### Auszug
+ + +

Tom Strerath: Wir waren für die Meeresschutzorganisation Sea Shepherd zu siebt mit unserem Schlauchboot in einem Fjord unterwegs. Plötzlich sahen wir aus einer Bucht immer mehr Fischerboote herausfahren. Auch ein Militärboot und unser Mutterschiff, die „Sam Simon“, waren dabei. Da war uns sofort klar, dass da was im Busch war. Also haben wir uns an die anderen drangehängt.
Es ist Walfangsaison. Waren die Boote auf dem Weg zu Grindwalen?
Wale waren überhaupt nicht zu sehen. Als die Besatzung des Militärboots uns gesehen hat, hat sie sofort zwei Schlauchboote zu Wasser gelassen, ein paar Marinesoldaten sind zu uns rübergekommen und haben uns festgenommen. Die Polizei war mit an Bord. Die arbeitet hier meistens sehr eng mit dem Militär zusammen.

+ + +

### Vorgegebene Daten
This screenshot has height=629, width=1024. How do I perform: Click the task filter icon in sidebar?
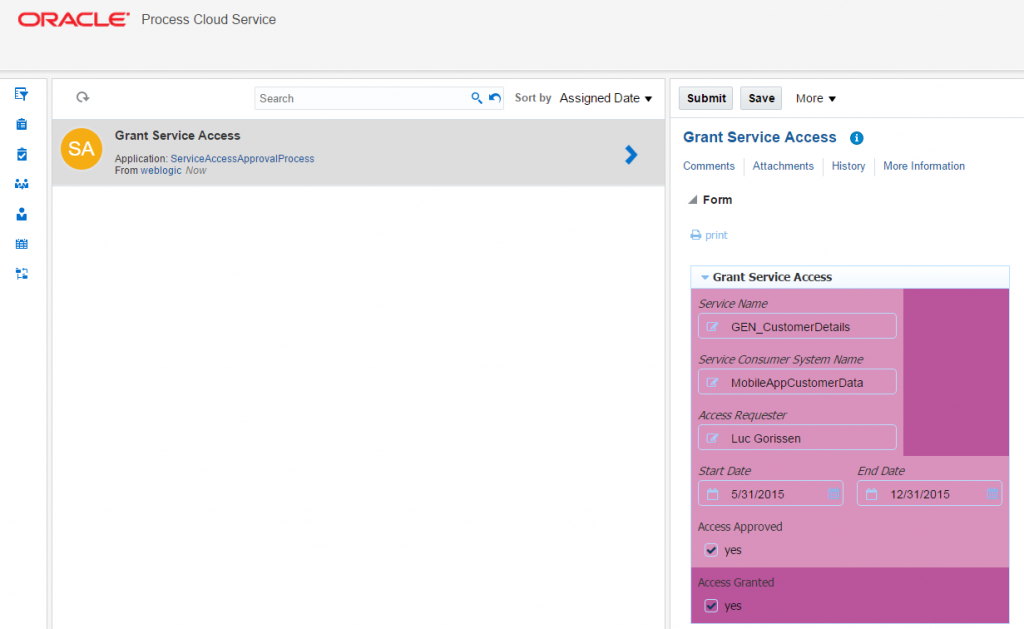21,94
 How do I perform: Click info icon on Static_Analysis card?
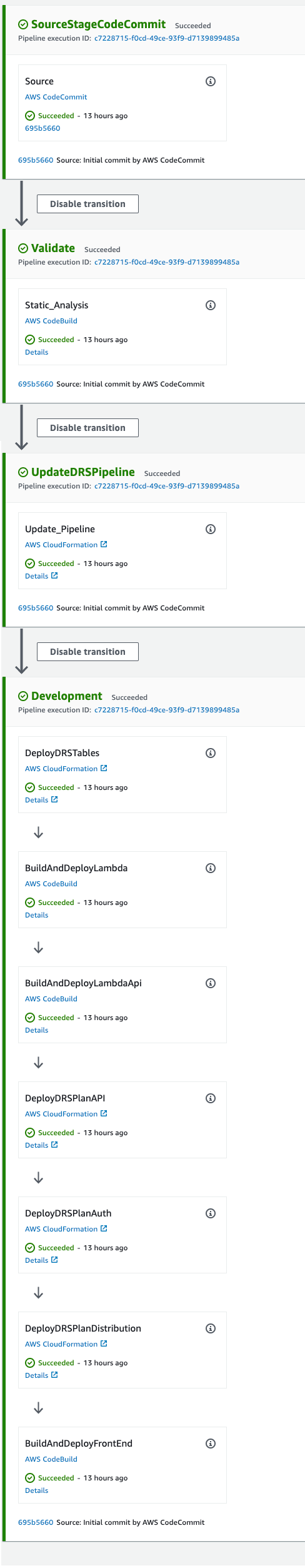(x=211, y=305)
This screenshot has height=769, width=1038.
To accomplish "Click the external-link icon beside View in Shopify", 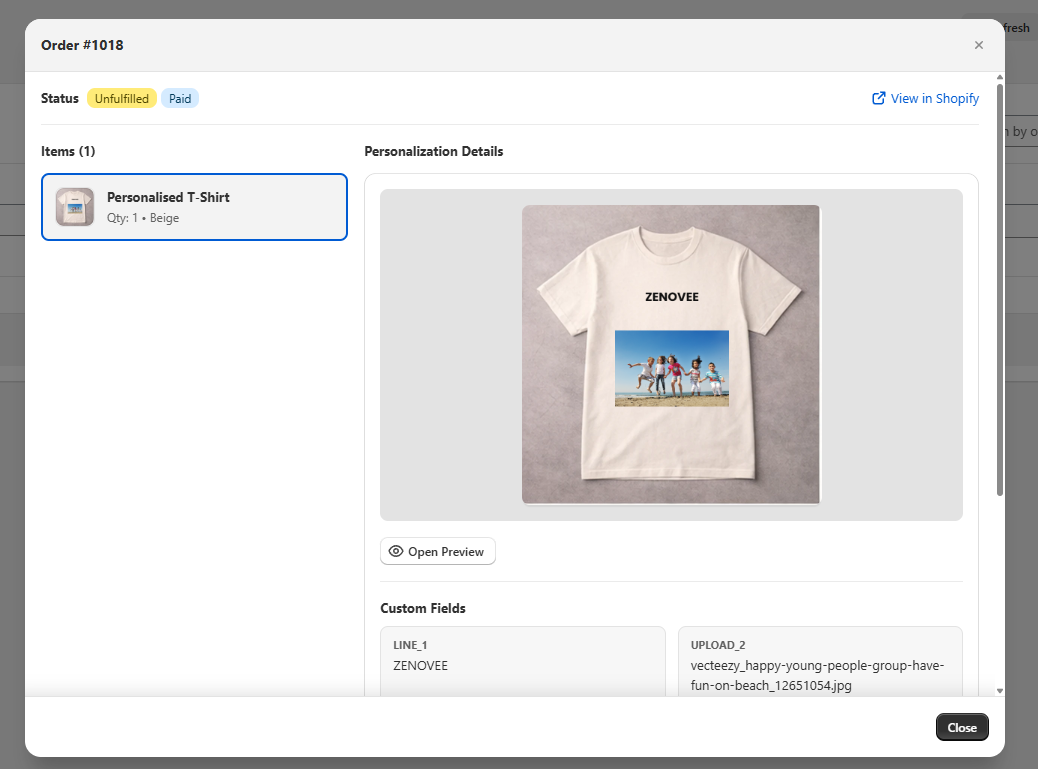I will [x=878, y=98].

+ + +

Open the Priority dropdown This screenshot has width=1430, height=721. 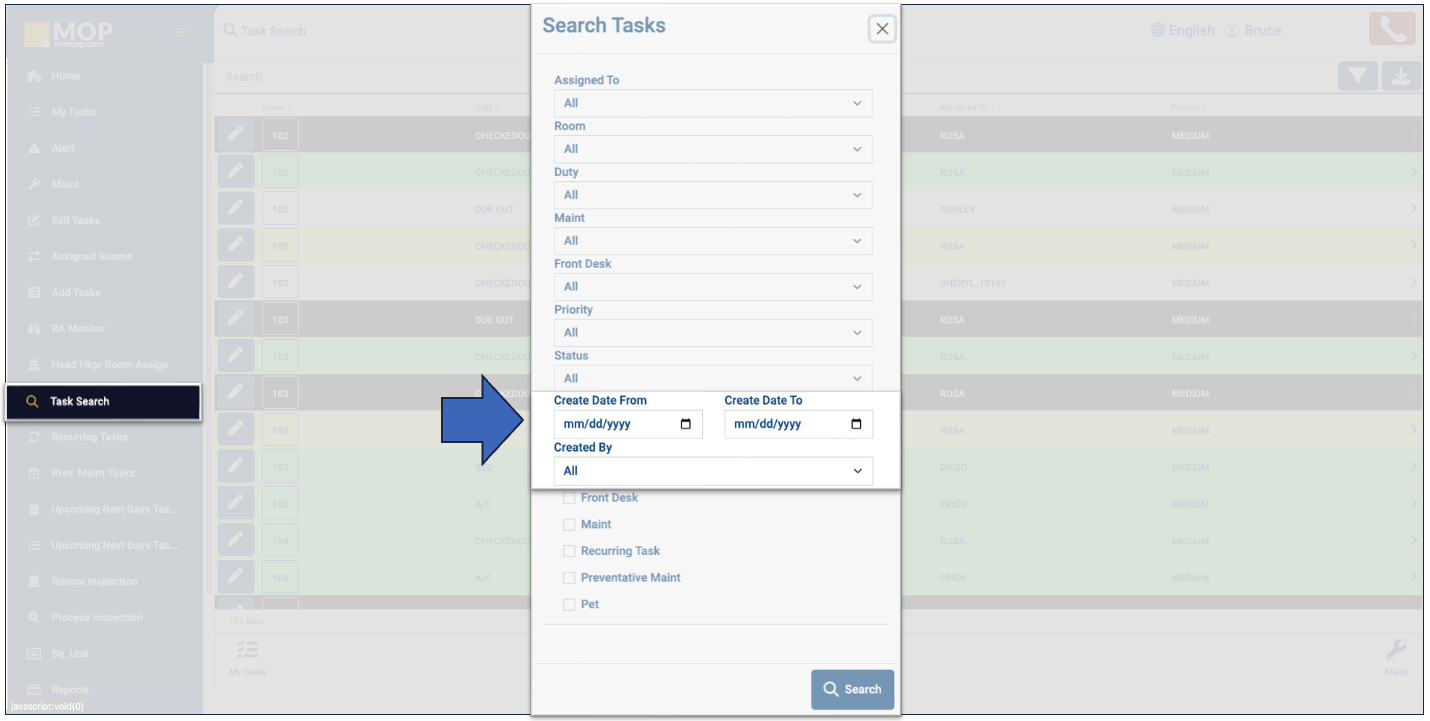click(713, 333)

+ + +

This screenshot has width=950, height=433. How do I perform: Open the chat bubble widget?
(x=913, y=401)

+ + +

Gib die Stelle im Auszug wortgetreu wieder, die mit „Tom Strerath: Wir“ beginnt und bis einschließlich „die anderen drangehängt.“ reicht.

Tom Strerath: Wir waren für die Meeresschutzorganisation Sea Shepherd zu siebt mit unserem Schlauchboot in einem Fjord unterwegs. Plötzlich sahen wir aus einer Bucht immer mehr Fischerboote herausfahren. Auch ein Militärboot und unser Mutterschiff, die „Sam Simon“, waren dabei. Da war uns sofort klar, dass da was im Busch war. Also haben wir uns an die anderen drangehängt.